* [DATASET EXTRACT]:

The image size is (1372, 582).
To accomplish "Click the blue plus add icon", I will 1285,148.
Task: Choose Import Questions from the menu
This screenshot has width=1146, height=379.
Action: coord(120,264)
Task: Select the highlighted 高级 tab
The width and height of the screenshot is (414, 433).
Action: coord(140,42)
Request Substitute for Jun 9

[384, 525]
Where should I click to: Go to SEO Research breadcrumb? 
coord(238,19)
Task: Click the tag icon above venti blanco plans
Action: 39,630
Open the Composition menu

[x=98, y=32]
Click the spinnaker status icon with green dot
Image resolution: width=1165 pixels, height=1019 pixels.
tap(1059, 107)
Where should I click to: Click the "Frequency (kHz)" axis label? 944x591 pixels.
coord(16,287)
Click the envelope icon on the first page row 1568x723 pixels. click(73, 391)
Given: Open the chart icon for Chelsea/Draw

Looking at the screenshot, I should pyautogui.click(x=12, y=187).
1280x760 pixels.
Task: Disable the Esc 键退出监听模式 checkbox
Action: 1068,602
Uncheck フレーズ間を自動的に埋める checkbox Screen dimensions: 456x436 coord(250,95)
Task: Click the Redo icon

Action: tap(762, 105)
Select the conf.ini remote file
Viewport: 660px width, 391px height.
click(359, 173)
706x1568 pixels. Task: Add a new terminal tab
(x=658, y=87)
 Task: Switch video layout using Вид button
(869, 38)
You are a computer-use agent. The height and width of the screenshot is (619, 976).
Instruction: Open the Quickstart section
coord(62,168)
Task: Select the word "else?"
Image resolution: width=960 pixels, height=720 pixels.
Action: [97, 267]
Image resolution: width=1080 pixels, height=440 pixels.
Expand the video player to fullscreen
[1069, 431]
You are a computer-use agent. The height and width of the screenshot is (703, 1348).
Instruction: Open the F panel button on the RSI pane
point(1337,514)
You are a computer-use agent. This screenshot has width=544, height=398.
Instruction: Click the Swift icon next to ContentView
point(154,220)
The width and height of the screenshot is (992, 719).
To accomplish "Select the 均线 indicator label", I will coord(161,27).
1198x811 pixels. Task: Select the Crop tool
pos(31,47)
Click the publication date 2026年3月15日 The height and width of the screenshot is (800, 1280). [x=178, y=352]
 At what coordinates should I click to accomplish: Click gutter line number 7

* [GOAL OF THE EXERCISE]: Give the listing again. Leave every word as it stands.

* [THE ANSWER]:
The image size is (1372, 582).
To accomplish "Click the blue plus add icon", I will 1285,148.
Task: Choose Import Questions from the menu
This screenshot has width=1146, height=379.
Action: coord(120,264)
Task: Select the highlighted 高级 tab
The width and height of the screenshot is (414, 433).
Action: coord(140,42)
Request Substitute for Jun 9

[384, 525]
Where should I click to: Go to SEO Research breadcrumb? 
coord(238,19)
Task: Click the tag icon above venti blanco plans
Action: 39,630
Open the Composition menu

[x=98, y=32]
Click the spinnaker status icon with green dot
Image resolution: width=1165 pixels, height=1019 pixels.
tap(1059, 107)
Where should I click to: Click the "Frequency (kHz)" axis label? 944x591 pixels.
coord(16,287)
Click the envelope icon on the first page row 1568x723 pixels. click(73, 391)
Given: Open the chart icon for Chelsea/Draw

Looking at the screenshot, I should pyautogui.click(x=12, y=187).
1280x760 pixels.
Task: Disable the Esc 键退出监听模式 checkbox
Action: 1068,602
Uncheck フレーズ間を自動的に埋める checkbox Screen dimensions: 456x436 coord(250,95)
Task: Click the Redo icon

Action: tap(762, 105)
Select the conf.ini remote file
Viewport: 660px width, 391px height.
click(359, 173)
706x1568 pixels. Task: Add a new terminal tab
(x=658, y=87)
 Task: Switch video layout using Вид button
(869, 38)
You are a computer-use agent. The height and width of the screenshot is (619, 976).
Instruction: Open the Quickstart section
coord(62,168)
Task: Select the word "else?"
Image resolution: width=960 pixels, height=720 pixels.
Action: [97, 267]
Image resolution: width=1080 pixels, height=440 pixels.
Expand the video player to fullscreen
[1069, 431]
You are a computer-use agent. The height and width of the screenshot is (703, 1348).
Instruction: Open the F panel button on the RSI pane
point(1337,514)
You are a computer-use agent. This screenshot has width=544, height=398.
Instruction: Click the Swift icon next to ContentView
point(154,220)
The width and height of the screenshot is (992, 719).
To accomplish "Select the 均线 indicator label", I will coord(161,27).
1198x811 pixels. Task: Select the Crop tool
pos(31,47)
Click the publication date 2026年3月15日 The height and width of the screenshot is (800, 1280). [x=178, y=352]
 At what coordinates should I click to accomplish: Click gutter line number 7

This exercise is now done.